Theo O'Neill, an analyst with Kaufman Bros. LP, said in an interview that this initial roll out brings Cree about $4 million to $8 million in revenue.

"It's obviously a plus for Cree," O'Neill said. "Plus it will help with industrial expansion of this business. There are five billion light bulbs in the U.S. and they are all going to convert to solid-state lights eventually. Big, big business."

O'Neill has a "hold" rating on the stock and a $36, 12-month price target. He doesn't own shares of the company and Kaufman Bros. makes a market in shares of Cree.

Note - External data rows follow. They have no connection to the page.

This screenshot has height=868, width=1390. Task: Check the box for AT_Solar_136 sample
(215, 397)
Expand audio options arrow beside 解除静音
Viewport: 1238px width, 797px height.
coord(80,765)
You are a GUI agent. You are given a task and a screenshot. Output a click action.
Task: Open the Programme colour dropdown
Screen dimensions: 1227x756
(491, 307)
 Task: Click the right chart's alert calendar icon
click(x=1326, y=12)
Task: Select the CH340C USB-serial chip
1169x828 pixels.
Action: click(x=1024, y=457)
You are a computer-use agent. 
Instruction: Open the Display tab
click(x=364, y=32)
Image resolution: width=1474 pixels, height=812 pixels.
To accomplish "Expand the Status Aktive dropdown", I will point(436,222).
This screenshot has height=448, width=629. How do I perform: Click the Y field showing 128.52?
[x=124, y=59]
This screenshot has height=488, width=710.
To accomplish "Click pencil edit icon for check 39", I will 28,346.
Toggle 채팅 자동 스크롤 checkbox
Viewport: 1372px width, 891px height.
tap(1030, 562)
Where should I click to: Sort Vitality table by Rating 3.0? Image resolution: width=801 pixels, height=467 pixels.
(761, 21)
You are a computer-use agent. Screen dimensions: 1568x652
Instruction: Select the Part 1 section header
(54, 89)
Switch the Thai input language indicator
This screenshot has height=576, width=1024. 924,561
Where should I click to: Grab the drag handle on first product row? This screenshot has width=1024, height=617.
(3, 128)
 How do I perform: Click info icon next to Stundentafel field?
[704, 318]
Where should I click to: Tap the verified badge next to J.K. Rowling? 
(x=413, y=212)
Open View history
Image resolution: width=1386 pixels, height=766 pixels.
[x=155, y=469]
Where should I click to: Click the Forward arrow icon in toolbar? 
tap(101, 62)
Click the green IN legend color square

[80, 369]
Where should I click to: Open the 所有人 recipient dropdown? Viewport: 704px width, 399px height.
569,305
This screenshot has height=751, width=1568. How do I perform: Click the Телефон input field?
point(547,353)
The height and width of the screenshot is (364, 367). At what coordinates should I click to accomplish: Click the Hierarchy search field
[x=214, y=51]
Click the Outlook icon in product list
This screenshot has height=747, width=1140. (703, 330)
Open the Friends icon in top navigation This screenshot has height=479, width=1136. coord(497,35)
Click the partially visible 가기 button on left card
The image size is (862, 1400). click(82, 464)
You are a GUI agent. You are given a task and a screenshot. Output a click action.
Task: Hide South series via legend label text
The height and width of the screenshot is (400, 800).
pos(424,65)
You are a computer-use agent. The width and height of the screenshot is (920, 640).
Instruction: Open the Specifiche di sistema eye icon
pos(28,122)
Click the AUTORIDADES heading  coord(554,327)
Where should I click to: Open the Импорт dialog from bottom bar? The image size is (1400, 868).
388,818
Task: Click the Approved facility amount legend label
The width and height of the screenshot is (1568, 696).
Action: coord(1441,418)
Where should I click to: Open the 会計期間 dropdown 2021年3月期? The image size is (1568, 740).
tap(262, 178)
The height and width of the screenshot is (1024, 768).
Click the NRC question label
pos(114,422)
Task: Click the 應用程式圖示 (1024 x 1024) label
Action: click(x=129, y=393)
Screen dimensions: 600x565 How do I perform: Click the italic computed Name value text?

Jed Dorsheimer, an analyst with Canaccord Adams Inc., who has been consistently bearish on Cree's stock, acknowledged the significance of the deal. He doesn't own shares of Cree and Canaccord Adams conducts no business for Cree. He has a $45 price target and a "hold" rating on shares of Cree.

"It's also great to see Wal-Mart transition to solid-state lighting, as they did with refrigeration," Dorsheimer said. "Typically, they lead the market by one to two years."

Bentonville, Ark.-based Wal-Mart has already installed LED lights in its refrigerator and freezer cases and is considering using LED parking lot lights, it said recently.

Shares of Cree climbed Wednesday $1.92, or 4.5%, to $44.70 on Nasdaq. Shares of Wal-Mart increased 89 cents, or 1%, to $51.27 on the New York Stock Exchange.

(Dow Jones Clean Technology Insight covers news about public and private clean-technology and alternative-energy companies.)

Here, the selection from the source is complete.